Yep, as I mentioned, I just replaced the stc-styles.rc.cfg from the
pype distribution with one from peppy back when I was using the Boa
styling scheme like PyPE does. (I use Editra's styling now, btw.)

Anyway, I found the problem. This missing '#' in the
stc-styles.rc.cfg distributed with PyPE-2.8.8 caused the error, so you
might want to update your source distribution.

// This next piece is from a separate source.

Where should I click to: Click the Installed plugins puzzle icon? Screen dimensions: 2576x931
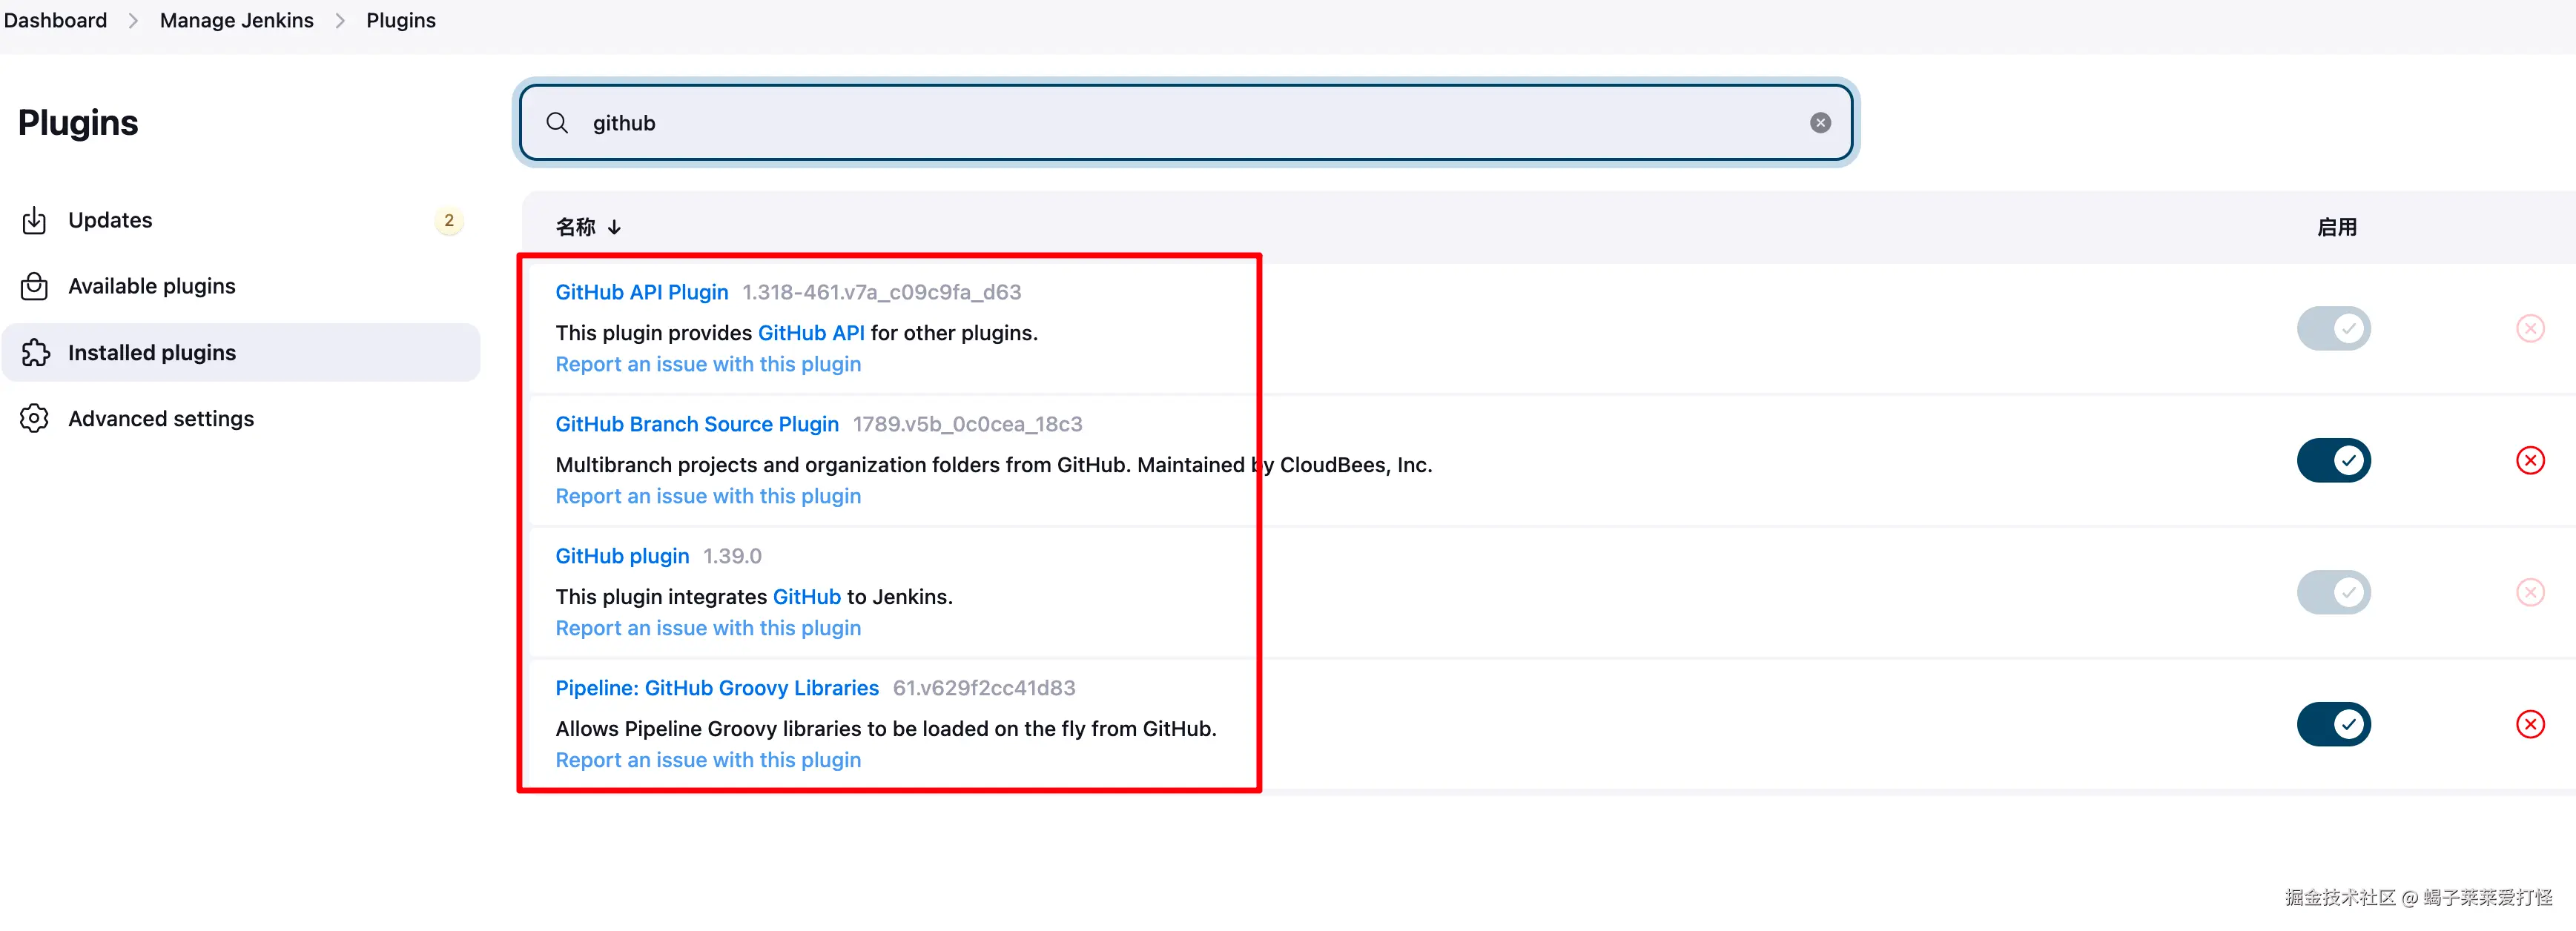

$ diff stc-styles.rc.cfg ../tmp/stc-styles.rc.cfg
22c22
< style.python.014=fore:#ffffff,back:000000
---
> style.python.014=fore:#ffffff,back:#000000

> > The one thing I might
> > try to enhance is returning to the base intention level after closing
> > a continuation line, e.g.:
> >
> > self.blah(arg1, arg2,
> > arg3, arg4)
> > ^
> >
> > where pype places the cursor at the ^ instead of under the 's' after
> > hitting return after the close paren.
>
> That is known and expected behavior ;), where it errs on the side of
> doing less work. Technically, in order to be correct in all cases,
> one may need to check all previous lines. And for the size of source
> files I typically end up editing (and sometimes the way I edit), going
> as far back as necessary can cause a noticeable delay (something that
> I hate when I'm writing software, which is why I don't use Wing IDE,
> and some others).

Yeah, there's always some corner case that would cause unacceptable
delay. I figure that emacs does it (mostly) correctly, and if emacs
can do it in elisp without me noticing, the same ought to be possible
in python. :) Heck, emacs didn't have noticeable delay back when I
was running on [insert-dating-myself-hardware-reference-here], so to
do it emacsishly correct should be reasonable.